Children are priceless
The large amount of money some people are prepared to pay to adopt a child from abroad creates a powerful market-force that is being met by creating orphanages and recruiting children to fill them.
The link between International Adoption and child trafficking to meet the demand has been well documented over the years. Numerous studies and articles have been written on the subject, like this one, this one and this one. There is even a Wiki page listing past scandals.
Domestic (or in-country) adoption is in many countries virtually free, or at least it is a small fraction of the cost of adopting from abroad. Also, because the adopter and the child being adopted are in the same legal jurisdiction, the instances of corruption are very low.
The market for International Adoption is largely created by people who do not qualify for domestic adoption in the country they live in and think that adopting from abroad is less restrictive, and by those who feel 'called' to adopt a poor orphan or two from Africa or Asia.
Those who campaign against child trafficking are astounded by the seemingly deaf ears and closed eyes of the adopters. How can the noble intention and action of adopting an orphan child from Africa result in something as horrific a child trafficking? Each adopter seems convinced that their adoption process is clean and ethical, while grudgingly admitting that there is corruption all around.
Reform or closure?
Many countries have cracked down on international adoptions in response to allegations of corruption and, in some cases, families being tricked or coerced into giving up their children.
In the Democratic Republic of Congo (DRC) officials have said the suspension of international adoptions will remain in place until the parliament enacts new legislation reforming the adoption process. Because of the suspension, the U.S Department of State announced on October 6, 2014, that it strongly recommends against adopting from the DRC at this time.
The Government of Ghana has temporarily suspended processing of all adoption cases, including intercountry adoptions, pending Ghana's review of its current adoption procedures.
The list goes on ... Benin has temporarily suspended acceptance of new applications for intercountry adoptions. Kenya is closed until a review of processes has been completed. Rwanda has temporarily suspended new adoptions, and is in the process of putting in place the structures, mechanisms, and tools necessary to implement the Hague Convention. Senegal has announced that it is temporarily suspending all new intercountry adoptions while it focuses on implementing the Hague Convention.
As one country closes down for International Adoption the agencies and fixers move swiftly on to another.
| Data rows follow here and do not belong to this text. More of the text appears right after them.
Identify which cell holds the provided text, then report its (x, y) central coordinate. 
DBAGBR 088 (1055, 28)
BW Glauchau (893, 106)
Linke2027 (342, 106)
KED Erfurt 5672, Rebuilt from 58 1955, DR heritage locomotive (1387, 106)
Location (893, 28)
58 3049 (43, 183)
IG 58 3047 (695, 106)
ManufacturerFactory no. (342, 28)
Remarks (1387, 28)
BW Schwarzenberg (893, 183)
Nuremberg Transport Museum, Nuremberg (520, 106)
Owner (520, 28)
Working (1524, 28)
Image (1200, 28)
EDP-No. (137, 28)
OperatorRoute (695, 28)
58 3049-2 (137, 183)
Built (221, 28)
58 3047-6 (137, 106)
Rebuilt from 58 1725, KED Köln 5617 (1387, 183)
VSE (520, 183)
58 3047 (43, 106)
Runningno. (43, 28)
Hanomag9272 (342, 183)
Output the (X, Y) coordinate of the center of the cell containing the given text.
The Hague Convention on InterCountry Adoption is a guide for the process of adopting a child across national borders (intercountry adoption). It starts by recognising that a child, for the full and harmonious development of his or her personality, should grow up in a family environment, in an atmosphere of happiness, love and understanding.
The Convention goes on to remind governments that as a matter of priority, appropriate measures should be taken to enable a child to remain in the care of his or her family of origin, but that intercountry adoption may offer the advantage of a permanent family to a child for whom a suitable family cannot be found in his or her country of origin.
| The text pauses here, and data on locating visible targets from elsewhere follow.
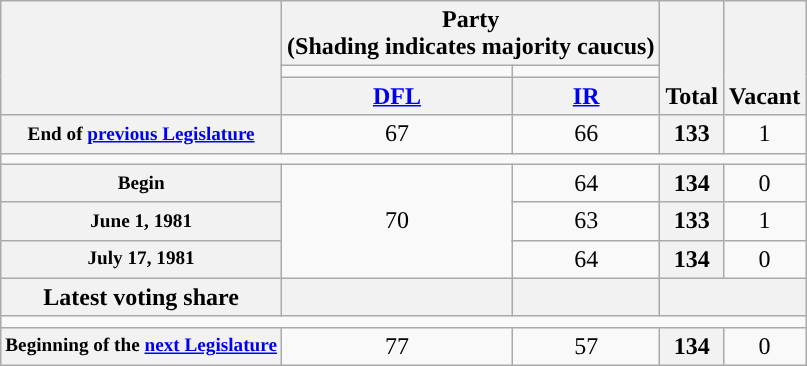
Total (692, 58)
July 17, 1981 (142, 259)
57 (586, 346)
DFL (398, 96)
63 (586, 221)
Latest voting share (142, 297)
77 (398, 346)
IR (586, 96)
June 1, 1981 (142, 221)
Beginning of the next Legislature (142, 346)
Vacant (764, 58)
End of previous Legislature (142, 134)
66 (586, 134)
70 (398, 221)
Begin (142, 183)
Party (Shading indicates majority caucus) (471, 34)
67 (398, 134)
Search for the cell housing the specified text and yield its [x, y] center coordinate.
The Convention is a set of guidelines and safeguards (including transparency and reporting requirements) to ensure that intercountry adoptions are made in the best interests of the child and with respect for his or her fundamental rights, and to prevent the abduction, the sale of, or traffic in children.
Note on the Hague Convention
Adopting the Hague Convention on Protecting Children in Respect of Intercountry Adoption is generally regarded as a step in the right direction to help reduce child trafficking and to remove some of the worst features of unregulated international adoption.
About 90 countries have adopted this Convention, however, much depends on the proper implementation of the processes. Adopting the Hague Convention is meaningless if corruption undermines the integrity of the process.